TAIPEI: Taiwan plans to ‌send officials to assess US rare earths deposits with a goal to have such minerals refined on the island, ​Economy Minister Kung Ming-hsin said on Wednesday.
President Donald Trump’s administration has stepped up efforts to secure US supplies of critical minerals after China rattled senior officials and global markets last year by withholding rare earths required by American automakers and other industrial manufacturers.
Trump last week launched a US ‌strategic stockpile of critical ‌minerals, called Project Vault, ​backed ‌by $10 ⁠billion in ​seed funding ⁠from the US Export-Import Bank and $2 billion in private funding.
While semiconductor powerhouse Taiwan is not formally part of that scheme, it has previously held talks with the United States on how it can help, given Taipei’s concerns about over-reliance on a China-centric ⁠supply chain.

+===+

## Exercise tasks
1. From the report on Taiwan and US rare earths, set down the passage from "TAIPEI: Taiwan plans" up to and including "other industrial manufacturers.", word for word.
2. Using the report on Taiwan and US rare earths, explain in one to three sentences why the Trump administration has stepped up efforts to secure US supplies of critical minerals.
3. Answer these questions from the report on Taiwan and US rare earths:
(a) Who announced that Taiwan plans to send officials to assess US rare earths deposits?
(b) What is the US strategic stockpile of critical minerals called?
(c) How much seed funding does the US Export-Import Bank provide for that stockpile?

## Data section
+===+

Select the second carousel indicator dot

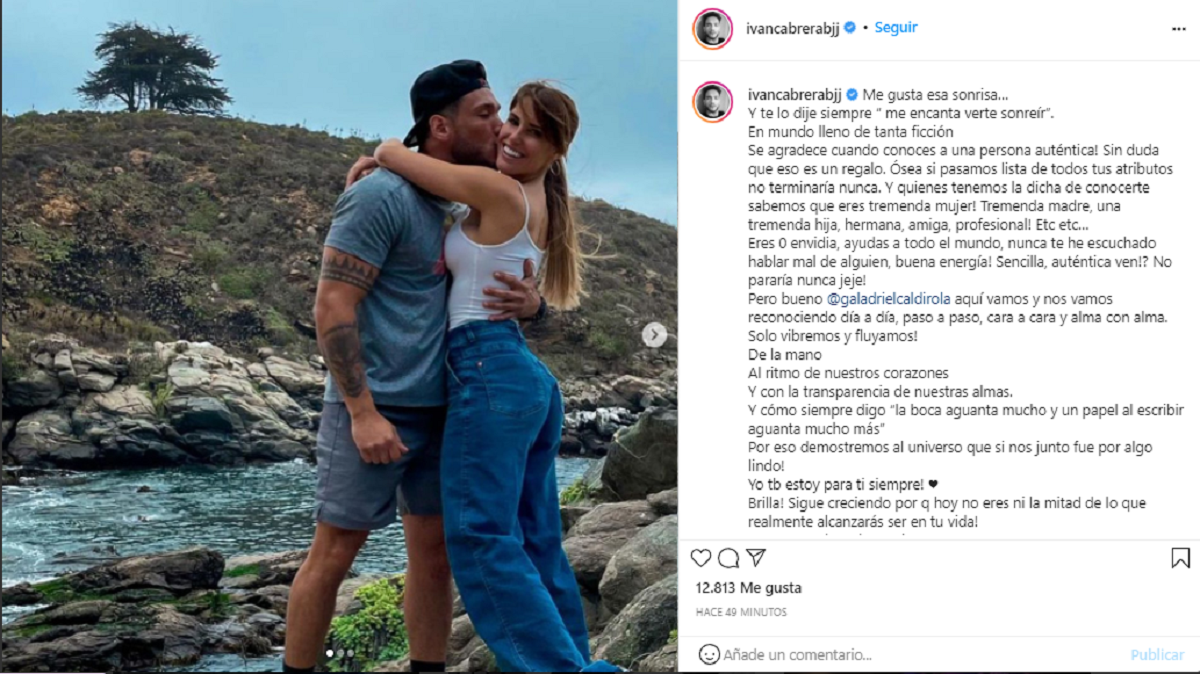[339, 653]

+===+

## Expected responses
1.
TAIPEI: Taiwan plans to ‌send officials to assess US rare earths deposits with a goal to have such minerals refined on the island, ​Economy Minister Kung Ming-hsin said on Wednesday.
President Donald Trump’s administration has stepped up efforts to secure US supplies of critical minerals after China rattled senior officials and global markets last year by withholding rare earths required by American automakers and other industrial manufacturers.

2. Last year China withheld rare earths that American automakers and other industrial manufacturers need. That move rattled senior officials and global markets.

3.
(a) Economy Minister Kung Ming-hsin
(b) Project Vault
(c) $10 billion